◆ Problem requirements:
Please repeat only the lines below starting at the line that holds "Collapse the 联系客户 tree node" and ending at the line that holds "The image size is (740, 463).", exactly, with both of those lines included and every picture omitted.

◆ Task data:
- - - - - - -

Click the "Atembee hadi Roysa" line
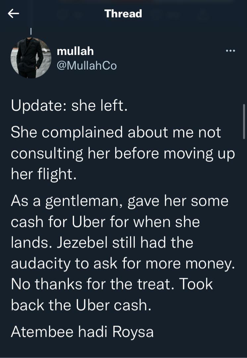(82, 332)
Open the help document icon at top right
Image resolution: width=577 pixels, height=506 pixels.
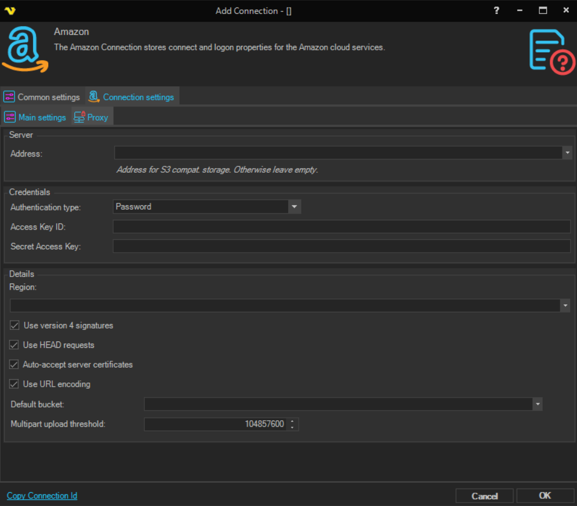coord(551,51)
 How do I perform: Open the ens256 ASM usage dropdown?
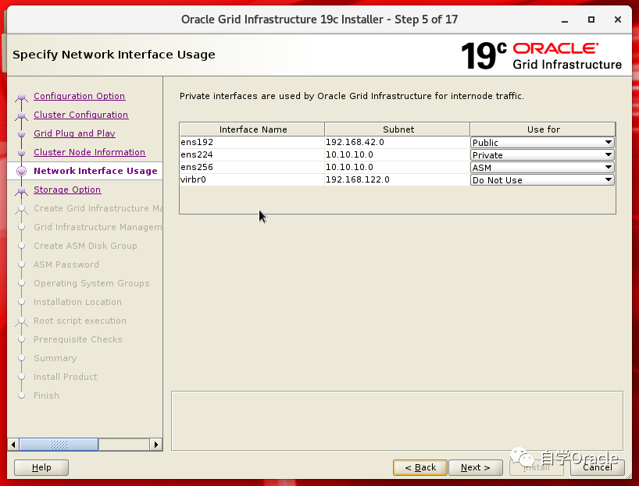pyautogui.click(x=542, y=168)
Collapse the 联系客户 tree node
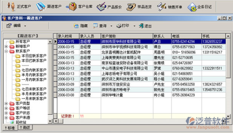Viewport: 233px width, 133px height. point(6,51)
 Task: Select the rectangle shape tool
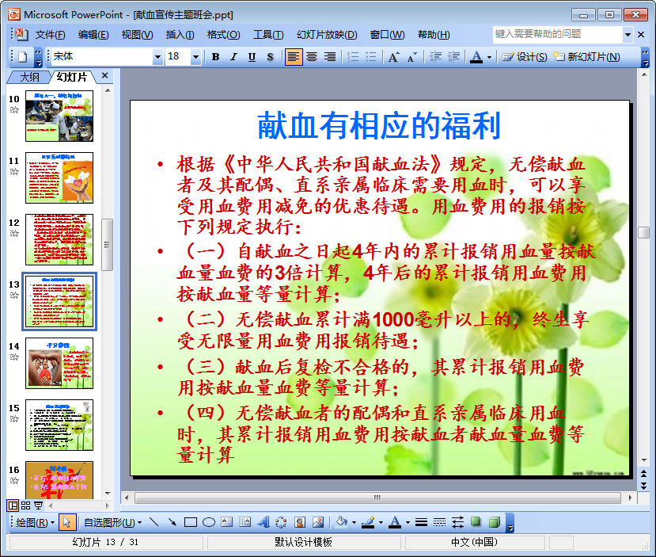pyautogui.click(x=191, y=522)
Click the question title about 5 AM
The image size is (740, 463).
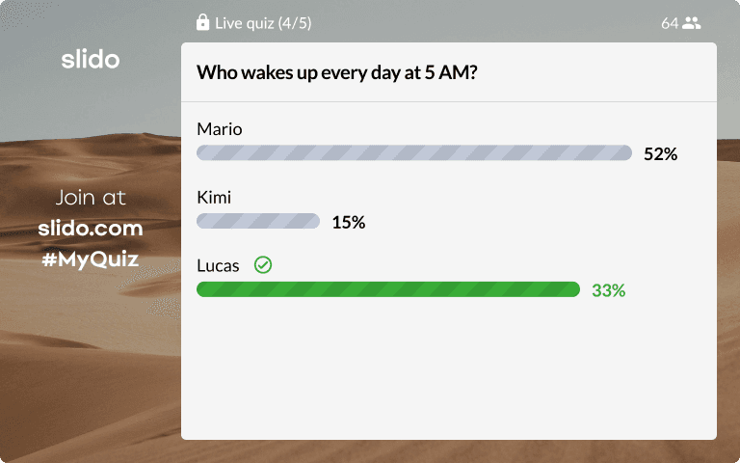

- - - - - - -

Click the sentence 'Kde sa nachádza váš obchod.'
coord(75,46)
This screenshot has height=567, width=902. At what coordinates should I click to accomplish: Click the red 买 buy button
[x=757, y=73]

- - - - - - -

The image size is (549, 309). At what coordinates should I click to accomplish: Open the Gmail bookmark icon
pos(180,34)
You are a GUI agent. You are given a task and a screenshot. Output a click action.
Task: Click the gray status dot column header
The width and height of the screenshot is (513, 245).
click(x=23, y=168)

- - - - - - -

◆ Solution for this task:
Collapse the 联系客户 tree node
Viewport: 233px width, 133px height. point(6,51)
 Task: Select the rectangle shape tool
pyautogui.click(x=191, y=522)
Click the question title about 5 AM
The image size is (740, 463).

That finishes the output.